── INFORMATION GIVEN ──

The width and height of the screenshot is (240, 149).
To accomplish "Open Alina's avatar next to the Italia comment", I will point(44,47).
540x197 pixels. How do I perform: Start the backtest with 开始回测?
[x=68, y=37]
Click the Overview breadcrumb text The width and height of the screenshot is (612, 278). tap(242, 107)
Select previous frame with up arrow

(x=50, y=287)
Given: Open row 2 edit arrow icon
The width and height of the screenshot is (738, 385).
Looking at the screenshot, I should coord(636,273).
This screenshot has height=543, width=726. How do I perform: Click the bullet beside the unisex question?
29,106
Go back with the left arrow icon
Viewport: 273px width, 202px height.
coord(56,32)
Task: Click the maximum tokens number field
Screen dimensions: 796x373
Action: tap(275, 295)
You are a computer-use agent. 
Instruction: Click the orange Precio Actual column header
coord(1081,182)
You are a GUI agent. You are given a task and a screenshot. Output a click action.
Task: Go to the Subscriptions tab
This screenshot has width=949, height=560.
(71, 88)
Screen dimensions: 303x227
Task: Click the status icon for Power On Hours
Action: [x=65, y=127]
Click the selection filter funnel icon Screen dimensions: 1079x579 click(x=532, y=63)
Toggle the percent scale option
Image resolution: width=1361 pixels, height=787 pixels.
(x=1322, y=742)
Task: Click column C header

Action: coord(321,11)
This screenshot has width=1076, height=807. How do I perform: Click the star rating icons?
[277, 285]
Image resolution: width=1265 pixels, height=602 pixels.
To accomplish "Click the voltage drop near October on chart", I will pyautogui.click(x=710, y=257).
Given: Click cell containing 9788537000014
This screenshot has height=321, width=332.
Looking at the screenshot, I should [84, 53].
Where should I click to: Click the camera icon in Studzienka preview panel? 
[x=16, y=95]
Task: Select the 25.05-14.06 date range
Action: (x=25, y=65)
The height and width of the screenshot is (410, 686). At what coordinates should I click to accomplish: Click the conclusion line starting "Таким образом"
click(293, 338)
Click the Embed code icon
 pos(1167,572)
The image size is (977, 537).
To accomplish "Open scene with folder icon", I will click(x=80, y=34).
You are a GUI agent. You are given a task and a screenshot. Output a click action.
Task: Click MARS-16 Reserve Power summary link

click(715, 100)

───

**THE REQUEST**
Extract every line from the items above and repeat each one exactly, without changing anything.

**OUTPUT FOR THIS EXERCISE**
The width and height of the screenshot is (240, 149).
To accomplish "Open Alina's avatar next to the Italia comment", I will point(44,47).
540x197 pixels. How do I perform: Start the backtest with 开始回测?
[x=68, y=37]
Click the Overview breadcrumb text The width and height of the screenshot is (612, 278). tap(242, 107)
Select previous frame with up arrow

(x=50, y=287)
Given: Open row 2 edit arrow icon
The width and height of the screenshot is (738, 385).
Looking at the screenshot, I should coord(636,273).
This screenshot has height=543, width=726. How do I perform: Click the bullet beside the unisex question?
29,106
Go back with the left arrow icon
Viewport: 273px width, 202px height.
coord(56,32)
Task: Click the maximum tokens number field
Screen dimensions: 796x373
Action: tap(275, 295)
You are a computer-use agent. 
Instruction: Click the orange Precio Actual column header
coord(1081,182)
You are a GUI agent. You are given a task and a screenshot. Output a click action.
Task: Go to the Subscriptions tab
This screenshot has width=949, height=560.
(71, 88)
Screen dimensions: 303x227
Task: Click the status icon for Power On Hours
Action: [x=65, y=127]
Click the selection filter funnel icon Screen dimensions: 1079x579 click(x=532, y=63)
Toggle the percent scale option
Image resolution: width=1361 pixels, height=787 pixels.
(x=1322, y=742)
Task: Click column C header

Action: coord(321,11)
This screenshot has width=1076, height=807. How do I perform: Click the star rating icons?
[277, 285]
Image resolution: width=1265 pixels, height=602 pixels.
To accomplish "Click the voltage drop near October on chart", I will pyautogui.click(x=710, y=257).
Given: Click cell containing 9788537000014
This screenshot has height=321, width=332.
Looking at the screenshot, I should [84, 53].
Where should I click to: Click the camera icon in Studzienka preview panel? 
[x=16, y=95]
Task: Select the 25.05-14.06 date range
Action: (x=25, y=65)
The height and width of the screenshot is (410, 686). At what coordinates should I click to accomplish: Click the conclusion line starting "Таким образом"
click(293, 338)
Click the Embed code icon
 pos(1167,572)
The image size is (977, 537).
To accomplish "Open scene with folder icon", I will click(x=80, y=34).
You are a GUI agent. You are given a task and a screenshot. Output a click action.
Task: Click MARS-16 Reserve Power summary link

click(715, 100)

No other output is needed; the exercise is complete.